Work task A: According to the Versailles travel tips, who wrote the book *Versailles*?

Take a guided tour into the intimate life of the kings While admission (€16) into the palace of palaces will get you into the impressive Hall of Mirrors (the treaty ending the First World War was signed here in 1919) and other public areas including the gardens, a guided tour gives access to the royal bedrooms, where your guide will explain the formal ritual of lever du roi (when honoured members of the court attended the king as he rose and dressed) along with pointing out the secret passageways between the boudoirs.


 Sleep in a room fit for a queen The Trianon Palace Versailles Waldof Astoria Hotel is less than a mile from the palace with views of the legendary gardens and lawns. If you’re feeling especially indulgent, book the Versailles Suite, a luxurious 1,600-square-foot space – but don’t worry. You won’t be required to entertain an audience during your morn-ing toilette.


Learn to cook the French way After Cordon Bleu-educated chef Patricia Boussaroque leads you through Versailles’s Notre-Dame market, she’ll take you to her nearby cooking school to show you how your fresh purchases can create a sumptuous meal – and you’ll learn there is no such thing as too much cream.


 Watch the dancing horses Just across the main square from the palace, in the Grand Stables that once housed the king’s horses and riding academy, is the Academy of Equestrian Arts of Versailles. Riders are trained in a combination of Haute École dressage, along with fencing, dance, singing and Kyudo, and these elements are incorporated into a unique form of equestrian theatre.


 Explore the palace from your own home Versailles, the book, is an opulent photographic tour of the building, all the more impressive due to the historical insights of its author, Valérie Bajou, who is a curator at the palace. 


Tip! Air France flies seven days a week via Toronto to Paris. In the City of Light, visit the Jardins, Jardin annual garden show (May 30-June 2, Jardin des Tuileries). There’s an exhibit, with the Louvre, celebrating the 400th birthday of landscape designer André Le Nôtre, creator of the gardens at Versailles and head gardener at the Tuileries (right), still sublime to this day (May 25-Sept. 30).

Record set:

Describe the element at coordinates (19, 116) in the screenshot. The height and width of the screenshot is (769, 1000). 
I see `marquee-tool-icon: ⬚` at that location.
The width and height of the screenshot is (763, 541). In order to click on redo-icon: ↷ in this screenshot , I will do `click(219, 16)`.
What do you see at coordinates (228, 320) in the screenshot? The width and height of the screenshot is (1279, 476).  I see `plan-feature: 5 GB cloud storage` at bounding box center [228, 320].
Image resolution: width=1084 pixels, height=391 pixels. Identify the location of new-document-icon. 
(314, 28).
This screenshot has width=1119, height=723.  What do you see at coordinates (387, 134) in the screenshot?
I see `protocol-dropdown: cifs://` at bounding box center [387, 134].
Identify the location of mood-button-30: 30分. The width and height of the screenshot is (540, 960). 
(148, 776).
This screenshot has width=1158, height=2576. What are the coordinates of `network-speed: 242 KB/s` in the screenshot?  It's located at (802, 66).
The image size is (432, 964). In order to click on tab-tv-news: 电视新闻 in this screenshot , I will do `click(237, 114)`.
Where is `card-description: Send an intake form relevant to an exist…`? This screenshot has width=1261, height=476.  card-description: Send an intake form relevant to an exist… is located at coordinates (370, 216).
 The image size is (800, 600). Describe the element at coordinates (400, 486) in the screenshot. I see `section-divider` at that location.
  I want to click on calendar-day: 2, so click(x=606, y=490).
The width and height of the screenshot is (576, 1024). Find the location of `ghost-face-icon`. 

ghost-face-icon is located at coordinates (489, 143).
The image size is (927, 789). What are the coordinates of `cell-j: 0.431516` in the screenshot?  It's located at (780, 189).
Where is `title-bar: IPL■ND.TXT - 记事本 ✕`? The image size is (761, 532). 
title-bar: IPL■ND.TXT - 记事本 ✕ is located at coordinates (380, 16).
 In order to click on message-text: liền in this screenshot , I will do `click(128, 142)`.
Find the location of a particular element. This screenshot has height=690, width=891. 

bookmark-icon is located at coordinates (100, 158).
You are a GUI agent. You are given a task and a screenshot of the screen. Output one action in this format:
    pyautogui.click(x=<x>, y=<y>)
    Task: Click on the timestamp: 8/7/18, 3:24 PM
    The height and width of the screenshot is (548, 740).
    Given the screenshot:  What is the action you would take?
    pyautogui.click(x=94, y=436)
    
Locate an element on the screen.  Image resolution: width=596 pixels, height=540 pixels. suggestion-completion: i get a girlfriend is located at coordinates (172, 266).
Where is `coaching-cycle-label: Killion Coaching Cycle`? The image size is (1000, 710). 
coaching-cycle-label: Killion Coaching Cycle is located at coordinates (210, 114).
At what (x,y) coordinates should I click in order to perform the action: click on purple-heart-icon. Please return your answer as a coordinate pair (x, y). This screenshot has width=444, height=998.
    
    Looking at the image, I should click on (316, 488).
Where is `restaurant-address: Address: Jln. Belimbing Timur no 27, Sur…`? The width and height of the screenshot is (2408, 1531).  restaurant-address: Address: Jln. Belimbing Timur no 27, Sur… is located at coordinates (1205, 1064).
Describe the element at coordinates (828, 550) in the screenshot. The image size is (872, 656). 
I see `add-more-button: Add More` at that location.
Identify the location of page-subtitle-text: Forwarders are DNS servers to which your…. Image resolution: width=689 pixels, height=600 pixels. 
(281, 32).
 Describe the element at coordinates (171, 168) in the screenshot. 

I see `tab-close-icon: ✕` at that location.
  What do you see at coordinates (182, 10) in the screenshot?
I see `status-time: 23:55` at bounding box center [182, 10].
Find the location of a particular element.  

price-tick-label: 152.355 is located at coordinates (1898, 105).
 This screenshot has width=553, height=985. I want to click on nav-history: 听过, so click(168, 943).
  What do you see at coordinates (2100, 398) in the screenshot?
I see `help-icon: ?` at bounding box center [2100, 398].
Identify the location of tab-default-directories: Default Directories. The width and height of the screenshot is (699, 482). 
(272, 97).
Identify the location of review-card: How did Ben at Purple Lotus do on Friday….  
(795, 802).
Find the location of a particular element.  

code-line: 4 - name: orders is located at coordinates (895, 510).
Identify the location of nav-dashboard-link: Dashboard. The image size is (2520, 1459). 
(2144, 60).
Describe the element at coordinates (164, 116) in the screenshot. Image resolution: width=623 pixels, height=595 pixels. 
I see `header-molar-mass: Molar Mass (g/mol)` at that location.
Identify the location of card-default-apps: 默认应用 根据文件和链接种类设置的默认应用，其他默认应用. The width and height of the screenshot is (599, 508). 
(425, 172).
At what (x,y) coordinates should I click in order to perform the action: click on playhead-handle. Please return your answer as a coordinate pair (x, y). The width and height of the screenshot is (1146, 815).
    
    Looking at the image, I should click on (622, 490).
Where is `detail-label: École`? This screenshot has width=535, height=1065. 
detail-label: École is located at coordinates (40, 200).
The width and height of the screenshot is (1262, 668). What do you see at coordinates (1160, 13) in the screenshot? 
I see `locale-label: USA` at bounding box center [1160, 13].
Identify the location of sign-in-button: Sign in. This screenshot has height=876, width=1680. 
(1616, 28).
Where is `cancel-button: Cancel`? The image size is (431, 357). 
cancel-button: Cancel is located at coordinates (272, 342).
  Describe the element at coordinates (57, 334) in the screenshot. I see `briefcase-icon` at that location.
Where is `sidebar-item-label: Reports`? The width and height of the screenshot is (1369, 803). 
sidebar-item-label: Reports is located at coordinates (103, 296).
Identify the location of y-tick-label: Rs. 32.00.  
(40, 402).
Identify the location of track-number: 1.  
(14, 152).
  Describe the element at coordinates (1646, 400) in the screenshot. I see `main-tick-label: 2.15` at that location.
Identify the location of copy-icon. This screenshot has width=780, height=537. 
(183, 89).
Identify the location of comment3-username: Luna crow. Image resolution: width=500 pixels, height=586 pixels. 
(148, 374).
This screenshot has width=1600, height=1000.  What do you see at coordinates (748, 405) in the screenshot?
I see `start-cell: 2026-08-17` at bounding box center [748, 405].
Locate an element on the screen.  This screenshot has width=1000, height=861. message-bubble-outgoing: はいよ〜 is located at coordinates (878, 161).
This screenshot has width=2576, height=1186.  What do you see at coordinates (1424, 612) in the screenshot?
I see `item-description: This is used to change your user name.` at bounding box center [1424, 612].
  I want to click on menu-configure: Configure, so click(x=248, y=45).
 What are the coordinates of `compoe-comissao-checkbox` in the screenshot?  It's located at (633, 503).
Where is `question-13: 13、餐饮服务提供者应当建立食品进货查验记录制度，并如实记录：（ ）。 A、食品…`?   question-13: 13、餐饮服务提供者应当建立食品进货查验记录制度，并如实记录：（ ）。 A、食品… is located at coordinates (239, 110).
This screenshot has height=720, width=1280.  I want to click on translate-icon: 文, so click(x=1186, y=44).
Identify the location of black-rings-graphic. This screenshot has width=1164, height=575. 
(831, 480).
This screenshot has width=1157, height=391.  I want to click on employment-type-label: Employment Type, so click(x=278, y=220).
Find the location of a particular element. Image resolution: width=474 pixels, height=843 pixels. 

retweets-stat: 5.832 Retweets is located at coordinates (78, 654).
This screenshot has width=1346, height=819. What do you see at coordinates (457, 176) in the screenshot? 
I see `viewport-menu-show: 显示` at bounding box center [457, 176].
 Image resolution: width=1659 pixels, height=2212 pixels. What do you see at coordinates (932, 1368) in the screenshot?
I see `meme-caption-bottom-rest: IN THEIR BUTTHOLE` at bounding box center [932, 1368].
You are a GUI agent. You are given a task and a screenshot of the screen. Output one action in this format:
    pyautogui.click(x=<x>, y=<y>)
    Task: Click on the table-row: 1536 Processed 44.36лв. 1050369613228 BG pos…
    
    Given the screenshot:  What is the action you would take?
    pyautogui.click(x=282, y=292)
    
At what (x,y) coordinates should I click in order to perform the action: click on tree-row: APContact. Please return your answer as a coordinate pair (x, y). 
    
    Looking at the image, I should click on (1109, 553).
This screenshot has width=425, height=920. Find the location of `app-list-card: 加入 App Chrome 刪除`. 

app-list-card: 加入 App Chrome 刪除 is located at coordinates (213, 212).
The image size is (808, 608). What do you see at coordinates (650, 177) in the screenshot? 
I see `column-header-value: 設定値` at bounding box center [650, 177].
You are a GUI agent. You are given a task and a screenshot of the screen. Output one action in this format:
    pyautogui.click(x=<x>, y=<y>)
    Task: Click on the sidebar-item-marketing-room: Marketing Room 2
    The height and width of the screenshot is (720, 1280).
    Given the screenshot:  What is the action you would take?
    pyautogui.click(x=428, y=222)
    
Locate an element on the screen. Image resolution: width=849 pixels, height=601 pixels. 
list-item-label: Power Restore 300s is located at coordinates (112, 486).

Work task B: Reproduce word for word the stretch of the listing from the line containing "Describe the element at coordinates (164, 116)" through the line containing "center [1160, 13].", including both of those lines.

Answer area A: Valérie Bajou, a curator at the palace.

Answer area B:
Describe the element at coordinates (164, 116) in the screenshot. Image resolution: width=623 pixels, height=595 pixels. 
I see `header-molar-mass: Molar Mass (g/mol)` at that location.
Identify the location of card-default-apps: 默认应用 根据文件和链接种类设置的默认应用，其他默认应用. The width and height of the screenshot is (599, 508). 
(425, 172).
At what (x,y) coordinates should I click in order to perform the action: click on playhead-handle. Please return your answer as a coordinate pair (x, y). The width and height of the screenshot is (1146, 815).
    
    Looking at the image, I should click on (622, 490).
Where is `detail-label: École`? This screenshot has width=535, height=1065. 
detail-label: École is located at coordinates (40, 200).
The width and height of the screenshot is (1262, 668). What do you see at coordinates (1160, 13) in the screenshot? 
I see `locale-label: USA` at bounding box center [1160, 13].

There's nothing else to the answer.